AARP Bulletin – March 2006:

Margo Bryerton, 56, a Verizon network service manager based in Syracuse, N.Y., had a rude awakening when she came to work on Dec. 5. That day, Verizon announced it was freezing its pension plan. As part of a move expected to save the company $3 billion over 10 years, the telecommunications giant announced that managerial workers would no longer earn pension benefits after June 30 this year.

The move to freeze pensions at solid, profitable companies like Verizon—and at others, including IBM, Sprint, Nextel, Tribune Corp., Lexmark, Alcoa and Russell Corp.—is the latest sign of pressure on traditional guaranteed pension plans. “It’s an entirely new phenomenon for healthy companies to freeze their pensions,” says Alicia Munnell, director of the Center for Retirement Research at Boston College.

Not only that, new regulatory and legislative changes now in the works could encourage companies to freeze their pensions—or get out of the pension business altogether



  1. Lou says:

    I agree that it is crazy for companies to offer pensions and even health care in the current (and future) economic climate. The pension system was created during a time when people lived to an average age of 65-70, etc. There seems to be no easy way to have somebody work for 30 years , and then be supported by a defined benefit for, with luck, another 40 years.

    That being said, Verizon should increase their employee salary by the exact amount Verizon was contributing to the plan. And the employees should accept the responsibility of saving.

  2. david says:

    Lou, how many financially responsible adults do you know? My litmus test of whether one is financially responsible or not is this: If you carry debt, you are irresponsible.

  3. david says:

    Steve, are you saving for retirement? do you carry credit card debt? a house? okay, a house is one acceptable form of good debt but do you really spend wisely? If you lost your job tomorrow, how long would you be able to survive before you go into the red?

  4. I am a Canadian, and I saw this kind of thing coming years ago.

    My attitude towards retirement is that it is 100% on me: I can’t count on any company pension, since the odds that any fund would both exist and be adequately funded when I need to draw on it are microscopic; and any government aid would be clawed back because I had the foresight to save for myself.

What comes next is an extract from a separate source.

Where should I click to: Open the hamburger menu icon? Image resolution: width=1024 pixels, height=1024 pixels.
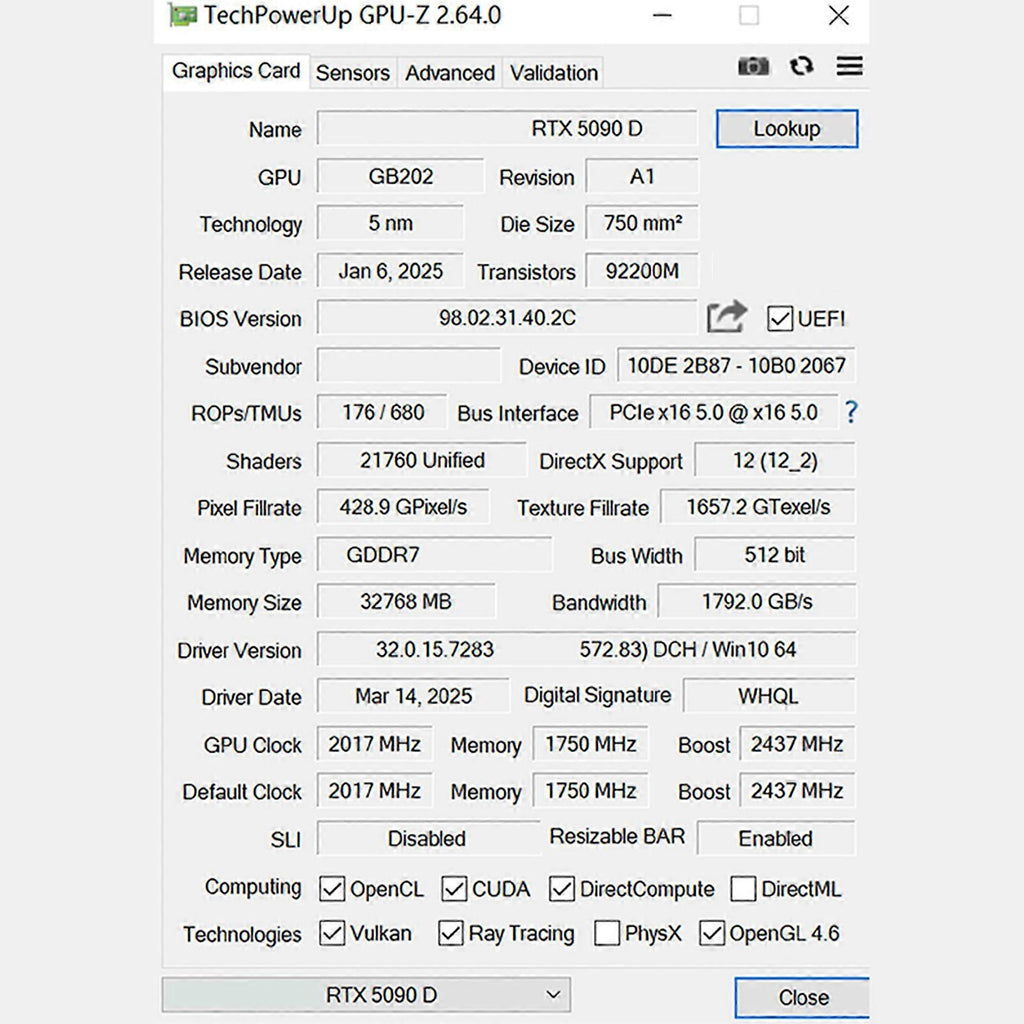849,66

    Anyone who depends on an external organization to support them in their retirement is risking a lot these days.

  5. Dan says:

    When these employees were hired, I’m sure, pension plans were discussed and used as an enticemen. It seems these companies may have trouble attracting talent in the future with these kinds of policies. We often hear how hard it is to find skilled employyees, hence the need to outsource.
    All of this seems to me to be contradictory and will work against the long term viability of these companies.

  6. Lou says:

    “Lou, how many financially responsible adults do you know?”

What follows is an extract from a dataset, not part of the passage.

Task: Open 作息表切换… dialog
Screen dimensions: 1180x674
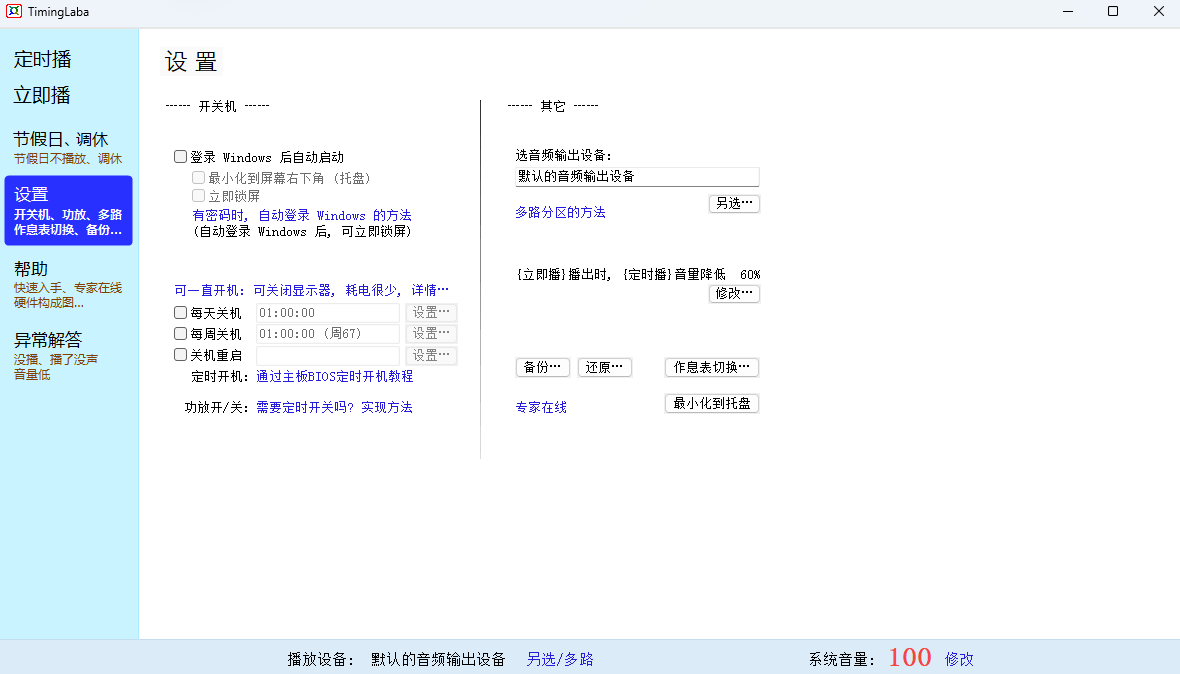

    Not many, but if we want to have a safety net for all, it should be discussed at the governmental, not corporate level.

    IBM made a promise, “If you work for us for so many years we’ll provide a retirement.” Expecting to receive promised benefits is not the same as expecting a free hand out.

    I agree with you, a promise is a promise. But there is no need to make the same promise to new employees. And there is no promise that your salary must keep going up, or even stay the same And lastly, a company can promise its way into bankruptcy, and then everybody loses.

    The bottom line is that company’s benefit costs have increased much more than the base inflation rate. Assuming the same revenues are coming in, the extra money has to come from somewhere… in the short term it is a zero sum game.

    And the answer can not always be “take the money out of profits”.

  7. Mike Voice says:

    a house? okay, a house is one acceptable form of good debt but do you really spend wisely?

    I always get a laugh out of how brain-washed we are into thinking that buying a house is “good”.

    The “American Dream” of owning your own home. If I kept my current house for 30-years, I will have paid hundreds of thousands of dollars in interest. My $179k home would really cost me over $400k. Will it be worth over $400k in 30-years? Didn’t think so…

    The game appears to be selling every few years – with my “profits” being used as a down-payment on another house – and therefore spending my whole life in debt. 🙁

  8. iglowat says:

    Could I hear a an amen for the word “Tariffs”. Do we really care what happens in China or India? I can promise that they won’t care what happens here and we really don’t need them. What do we really get from either country that we can’t do better or do without?

    We are the reason that the rich are dismantling this country piece by piece, either we think Nationalist or Globalist. If you’re a Globalist, then you’re a falling for same arguments made by the Robber Barons of the late 19th Century, and shame on you.